I think he genuinely believes he’s helping people.
Creating opportunities. Building a community.
He probably tells himself that everyone benefits, that it’s just smart resource management, that he’s providing a service.
But intent doesn’t matter if the result is the same.
I watch Jin’s fingers fly across the keyboard—calm, practiced, surgical.
Twenty jobs in two years. Damn.
The numbers blur for a second. My hands tremble, and I shove them into my jacket pockets before Jin can notice. I can’t let him see how deep this cuts. How much it’s unraveling me.
Because if Jin’s right—if everything I believed about Maverick has cracks I never saw…
I swallow hard.
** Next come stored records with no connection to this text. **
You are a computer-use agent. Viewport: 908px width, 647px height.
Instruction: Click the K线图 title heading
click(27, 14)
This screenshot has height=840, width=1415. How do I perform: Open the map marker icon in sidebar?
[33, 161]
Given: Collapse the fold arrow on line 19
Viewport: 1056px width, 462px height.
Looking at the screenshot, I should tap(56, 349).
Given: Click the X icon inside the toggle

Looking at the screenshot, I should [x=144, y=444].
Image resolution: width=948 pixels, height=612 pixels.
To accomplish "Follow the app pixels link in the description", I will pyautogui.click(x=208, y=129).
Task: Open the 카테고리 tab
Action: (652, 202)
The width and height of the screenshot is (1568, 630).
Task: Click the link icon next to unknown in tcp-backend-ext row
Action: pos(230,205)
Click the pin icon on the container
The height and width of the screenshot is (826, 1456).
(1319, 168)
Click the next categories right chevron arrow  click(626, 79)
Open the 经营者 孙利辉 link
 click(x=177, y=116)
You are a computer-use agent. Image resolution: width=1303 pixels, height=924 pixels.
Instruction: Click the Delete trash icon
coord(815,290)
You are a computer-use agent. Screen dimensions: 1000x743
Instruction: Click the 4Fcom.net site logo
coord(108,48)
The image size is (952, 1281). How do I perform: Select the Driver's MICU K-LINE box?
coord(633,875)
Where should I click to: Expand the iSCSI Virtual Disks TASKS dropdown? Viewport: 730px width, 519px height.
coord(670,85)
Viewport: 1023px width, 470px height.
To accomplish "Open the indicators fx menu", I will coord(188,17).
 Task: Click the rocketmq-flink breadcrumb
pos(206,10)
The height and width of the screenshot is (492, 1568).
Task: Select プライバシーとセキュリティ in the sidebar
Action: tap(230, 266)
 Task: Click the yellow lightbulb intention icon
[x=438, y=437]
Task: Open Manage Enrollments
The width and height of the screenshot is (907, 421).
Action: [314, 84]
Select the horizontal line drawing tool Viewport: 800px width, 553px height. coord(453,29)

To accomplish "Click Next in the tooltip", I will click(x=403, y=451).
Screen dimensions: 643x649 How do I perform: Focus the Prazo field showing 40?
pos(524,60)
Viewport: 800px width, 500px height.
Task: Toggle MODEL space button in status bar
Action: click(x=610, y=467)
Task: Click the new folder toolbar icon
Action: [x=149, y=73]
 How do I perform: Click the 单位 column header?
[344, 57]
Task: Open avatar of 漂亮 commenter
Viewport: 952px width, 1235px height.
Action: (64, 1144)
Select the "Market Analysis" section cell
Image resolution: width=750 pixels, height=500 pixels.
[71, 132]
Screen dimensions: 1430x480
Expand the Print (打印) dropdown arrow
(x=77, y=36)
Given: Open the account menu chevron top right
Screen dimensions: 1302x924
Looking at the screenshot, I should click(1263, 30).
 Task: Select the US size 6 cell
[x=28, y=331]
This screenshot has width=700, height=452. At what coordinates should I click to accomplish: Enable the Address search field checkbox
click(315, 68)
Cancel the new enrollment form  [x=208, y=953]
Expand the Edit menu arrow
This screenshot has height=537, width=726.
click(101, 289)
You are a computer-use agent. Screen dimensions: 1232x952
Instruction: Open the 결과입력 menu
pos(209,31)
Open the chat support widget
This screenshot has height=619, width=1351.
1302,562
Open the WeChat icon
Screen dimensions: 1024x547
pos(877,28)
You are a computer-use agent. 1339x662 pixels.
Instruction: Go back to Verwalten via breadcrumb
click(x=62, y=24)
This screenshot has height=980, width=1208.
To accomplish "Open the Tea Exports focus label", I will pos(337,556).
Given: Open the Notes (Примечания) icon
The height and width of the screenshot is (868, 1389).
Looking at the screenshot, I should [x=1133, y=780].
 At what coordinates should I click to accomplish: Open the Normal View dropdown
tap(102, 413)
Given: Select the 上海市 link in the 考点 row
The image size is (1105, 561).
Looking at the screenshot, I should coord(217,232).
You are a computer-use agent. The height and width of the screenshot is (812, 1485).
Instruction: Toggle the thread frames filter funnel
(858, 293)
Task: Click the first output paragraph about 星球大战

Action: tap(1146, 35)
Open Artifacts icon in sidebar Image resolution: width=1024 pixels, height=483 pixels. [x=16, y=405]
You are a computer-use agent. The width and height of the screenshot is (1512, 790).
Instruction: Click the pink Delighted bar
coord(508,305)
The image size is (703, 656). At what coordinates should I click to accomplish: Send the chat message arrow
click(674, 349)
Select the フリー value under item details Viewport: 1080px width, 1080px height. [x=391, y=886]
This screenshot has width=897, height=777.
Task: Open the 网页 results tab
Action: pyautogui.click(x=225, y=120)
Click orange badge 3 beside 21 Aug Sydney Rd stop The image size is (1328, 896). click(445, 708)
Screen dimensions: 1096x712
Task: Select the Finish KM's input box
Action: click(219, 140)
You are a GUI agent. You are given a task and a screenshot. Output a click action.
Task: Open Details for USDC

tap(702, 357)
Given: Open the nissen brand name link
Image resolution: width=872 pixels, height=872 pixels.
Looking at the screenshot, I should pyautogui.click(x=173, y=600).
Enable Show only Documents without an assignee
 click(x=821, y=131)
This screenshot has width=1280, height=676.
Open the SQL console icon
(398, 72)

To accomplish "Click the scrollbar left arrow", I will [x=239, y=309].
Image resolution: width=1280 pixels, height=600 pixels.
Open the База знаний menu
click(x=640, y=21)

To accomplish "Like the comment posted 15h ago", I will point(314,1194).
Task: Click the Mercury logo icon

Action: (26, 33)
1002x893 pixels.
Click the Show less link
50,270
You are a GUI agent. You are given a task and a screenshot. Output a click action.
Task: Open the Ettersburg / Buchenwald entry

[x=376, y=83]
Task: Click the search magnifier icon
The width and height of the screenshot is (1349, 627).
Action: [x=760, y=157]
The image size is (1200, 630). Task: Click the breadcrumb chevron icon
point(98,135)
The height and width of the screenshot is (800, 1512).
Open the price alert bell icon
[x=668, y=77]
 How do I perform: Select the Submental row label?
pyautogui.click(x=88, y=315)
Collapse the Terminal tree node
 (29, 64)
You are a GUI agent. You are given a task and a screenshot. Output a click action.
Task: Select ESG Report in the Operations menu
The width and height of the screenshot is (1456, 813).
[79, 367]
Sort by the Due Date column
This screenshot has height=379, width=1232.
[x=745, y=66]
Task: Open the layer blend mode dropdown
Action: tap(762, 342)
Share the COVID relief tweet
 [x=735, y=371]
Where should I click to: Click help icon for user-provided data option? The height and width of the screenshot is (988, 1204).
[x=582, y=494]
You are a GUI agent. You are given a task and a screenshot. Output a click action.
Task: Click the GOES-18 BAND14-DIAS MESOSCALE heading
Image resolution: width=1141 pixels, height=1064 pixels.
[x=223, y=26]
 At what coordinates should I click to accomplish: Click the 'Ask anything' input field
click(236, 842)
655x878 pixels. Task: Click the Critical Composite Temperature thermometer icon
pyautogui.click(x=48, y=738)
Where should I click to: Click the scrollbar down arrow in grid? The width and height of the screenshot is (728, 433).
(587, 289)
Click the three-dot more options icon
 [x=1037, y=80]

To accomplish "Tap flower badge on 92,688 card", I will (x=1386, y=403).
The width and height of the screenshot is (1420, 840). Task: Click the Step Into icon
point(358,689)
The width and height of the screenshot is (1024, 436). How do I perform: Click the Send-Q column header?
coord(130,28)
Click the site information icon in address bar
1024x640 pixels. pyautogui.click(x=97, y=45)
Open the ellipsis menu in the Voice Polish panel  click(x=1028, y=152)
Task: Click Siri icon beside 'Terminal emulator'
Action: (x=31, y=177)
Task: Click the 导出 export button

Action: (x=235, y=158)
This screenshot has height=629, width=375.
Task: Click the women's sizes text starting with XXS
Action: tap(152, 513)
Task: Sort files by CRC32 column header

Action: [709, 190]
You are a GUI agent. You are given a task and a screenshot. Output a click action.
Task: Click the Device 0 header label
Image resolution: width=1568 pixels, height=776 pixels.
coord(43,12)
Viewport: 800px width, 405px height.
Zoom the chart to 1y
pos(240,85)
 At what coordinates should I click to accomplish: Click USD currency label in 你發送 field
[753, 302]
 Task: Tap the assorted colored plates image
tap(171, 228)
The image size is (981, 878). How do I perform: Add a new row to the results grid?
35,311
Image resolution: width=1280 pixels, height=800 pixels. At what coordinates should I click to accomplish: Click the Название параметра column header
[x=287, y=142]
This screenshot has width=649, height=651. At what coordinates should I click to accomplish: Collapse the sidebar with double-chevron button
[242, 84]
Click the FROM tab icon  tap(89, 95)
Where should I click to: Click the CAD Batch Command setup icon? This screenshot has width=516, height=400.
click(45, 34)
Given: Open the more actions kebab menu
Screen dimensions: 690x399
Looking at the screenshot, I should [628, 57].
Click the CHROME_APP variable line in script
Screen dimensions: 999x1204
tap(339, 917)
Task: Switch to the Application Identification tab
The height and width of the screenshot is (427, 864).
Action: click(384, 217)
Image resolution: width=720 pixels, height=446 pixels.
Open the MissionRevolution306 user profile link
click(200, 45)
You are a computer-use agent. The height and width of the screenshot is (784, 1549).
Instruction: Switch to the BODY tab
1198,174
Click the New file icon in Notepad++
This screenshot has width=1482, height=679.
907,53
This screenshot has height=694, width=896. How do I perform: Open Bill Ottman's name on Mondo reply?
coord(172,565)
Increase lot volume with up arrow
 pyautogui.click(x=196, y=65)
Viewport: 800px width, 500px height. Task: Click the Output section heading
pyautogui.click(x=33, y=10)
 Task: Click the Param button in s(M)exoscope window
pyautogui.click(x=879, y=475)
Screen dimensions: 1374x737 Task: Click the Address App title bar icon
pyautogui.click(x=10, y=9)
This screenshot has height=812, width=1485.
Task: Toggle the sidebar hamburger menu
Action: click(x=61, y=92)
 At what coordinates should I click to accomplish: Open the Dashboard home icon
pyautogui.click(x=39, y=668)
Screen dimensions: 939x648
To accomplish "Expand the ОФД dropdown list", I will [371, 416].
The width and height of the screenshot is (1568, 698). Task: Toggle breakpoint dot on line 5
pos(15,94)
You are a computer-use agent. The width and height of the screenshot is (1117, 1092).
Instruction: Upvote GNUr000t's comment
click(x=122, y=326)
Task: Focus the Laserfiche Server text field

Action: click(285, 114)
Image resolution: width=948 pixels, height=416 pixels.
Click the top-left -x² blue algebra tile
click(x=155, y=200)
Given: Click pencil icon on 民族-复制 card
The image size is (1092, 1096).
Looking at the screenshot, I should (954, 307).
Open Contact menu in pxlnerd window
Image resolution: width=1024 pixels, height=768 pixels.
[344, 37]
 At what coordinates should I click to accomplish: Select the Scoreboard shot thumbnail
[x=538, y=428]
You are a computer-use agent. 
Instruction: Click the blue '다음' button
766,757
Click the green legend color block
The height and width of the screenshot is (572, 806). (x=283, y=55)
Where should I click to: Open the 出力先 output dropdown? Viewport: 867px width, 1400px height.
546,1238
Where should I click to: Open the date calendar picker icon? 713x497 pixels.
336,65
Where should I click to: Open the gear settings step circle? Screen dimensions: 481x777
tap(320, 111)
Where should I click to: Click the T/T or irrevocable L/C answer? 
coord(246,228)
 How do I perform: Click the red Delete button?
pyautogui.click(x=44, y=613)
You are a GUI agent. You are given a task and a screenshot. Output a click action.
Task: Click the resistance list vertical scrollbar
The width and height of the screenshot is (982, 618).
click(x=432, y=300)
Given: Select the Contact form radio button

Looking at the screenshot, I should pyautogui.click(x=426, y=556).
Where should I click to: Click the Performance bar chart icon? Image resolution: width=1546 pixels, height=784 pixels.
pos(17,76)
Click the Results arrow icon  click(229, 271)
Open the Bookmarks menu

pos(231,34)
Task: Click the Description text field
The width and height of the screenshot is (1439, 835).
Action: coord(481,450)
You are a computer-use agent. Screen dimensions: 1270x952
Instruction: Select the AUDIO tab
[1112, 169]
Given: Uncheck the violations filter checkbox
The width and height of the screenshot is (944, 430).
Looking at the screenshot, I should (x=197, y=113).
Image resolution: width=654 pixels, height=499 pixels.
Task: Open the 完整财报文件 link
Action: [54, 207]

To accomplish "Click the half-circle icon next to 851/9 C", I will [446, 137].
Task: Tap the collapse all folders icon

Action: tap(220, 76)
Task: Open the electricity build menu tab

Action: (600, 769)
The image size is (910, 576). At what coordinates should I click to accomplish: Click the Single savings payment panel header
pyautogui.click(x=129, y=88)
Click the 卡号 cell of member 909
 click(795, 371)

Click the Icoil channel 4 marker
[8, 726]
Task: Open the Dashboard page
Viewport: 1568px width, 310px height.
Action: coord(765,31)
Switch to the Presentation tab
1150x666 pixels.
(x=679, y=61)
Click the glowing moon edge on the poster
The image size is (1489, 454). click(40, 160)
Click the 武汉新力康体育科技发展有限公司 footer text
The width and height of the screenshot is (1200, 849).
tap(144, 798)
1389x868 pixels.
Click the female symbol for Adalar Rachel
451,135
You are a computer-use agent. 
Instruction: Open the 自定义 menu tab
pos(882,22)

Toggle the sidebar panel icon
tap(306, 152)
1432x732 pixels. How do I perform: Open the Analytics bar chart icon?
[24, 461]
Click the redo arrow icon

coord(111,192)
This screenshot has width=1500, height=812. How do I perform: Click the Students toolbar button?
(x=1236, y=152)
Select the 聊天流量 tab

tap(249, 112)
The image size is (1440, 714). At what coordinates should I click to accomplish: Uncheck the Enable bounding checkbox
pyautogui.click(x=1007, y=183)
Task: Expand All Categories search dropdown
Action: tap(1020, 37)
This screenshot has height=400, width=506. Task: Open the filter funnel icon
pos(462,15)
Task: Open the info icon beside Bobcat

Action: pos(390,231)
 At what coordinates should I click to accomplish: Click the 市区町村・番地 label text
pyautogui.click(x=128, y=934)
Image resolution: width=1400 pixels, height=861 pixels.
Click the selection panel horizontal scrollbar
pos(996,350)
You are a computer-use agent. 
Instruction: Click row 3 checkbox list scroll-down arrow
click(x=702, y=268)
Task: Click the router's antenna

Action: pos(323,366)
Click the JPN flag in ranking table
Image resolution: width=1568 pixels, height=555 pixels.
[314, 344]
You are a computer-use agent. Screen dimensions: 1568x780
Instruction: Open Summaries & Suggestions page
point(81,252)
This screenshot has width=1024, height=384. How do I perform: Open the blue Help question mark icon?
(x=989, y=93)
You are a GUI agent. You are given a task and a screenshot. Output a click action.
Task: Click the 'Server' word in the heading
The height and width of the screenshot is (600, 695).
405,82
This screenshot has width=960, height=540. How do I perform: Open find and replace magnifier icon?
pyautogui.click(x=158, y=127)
Now isn’t the time to spiral. Not when Carter Mills is circling like a vulture.
“I need you to do this,” I say, forcing my voice steady. “Carter Mills is threatening Maverick. If I don’t find something to stop him?—”
“Then maybe that’s Maverick’s problem to solve,” Jin interrupts. “Not yours.”
“It becomes mine when it threatens the person I love.”
Jin studies my face for a long moment, and whatever he sees there seems to convince him that arguing is pointless. He lets out another heavy sigh and cracks his knuckles like he’s preparing for surgery.
“Fine, but when this all goes to hell—and it will go to hell—remember that I warned you.”
He turns back to his computer and starts typing with renewed intensity. “Give me an hour. And Ainsley?”
“Yeah?”
“After this, we’re even. Whatever favor I owed Maverick, this covers it. I don’t care what he says.”
I nod, even though something tells me it’s not going to be that simple. In Maverick’s world, nothing ever is.
As Jin disappears into his digital fortress, I can’t shake the feeling that I’ve just opened a door I might not be able to close. That in trying to protect Maverick from Carter, I’ve stumbled into something much bigger and more dangerous than I realized.
But it’s too late to back out now.
The favor’s been called in.
And all I can do is wait to see what secrets Jin uncovers—and hope they’re worth the price I’m starting to realize I might have to pay.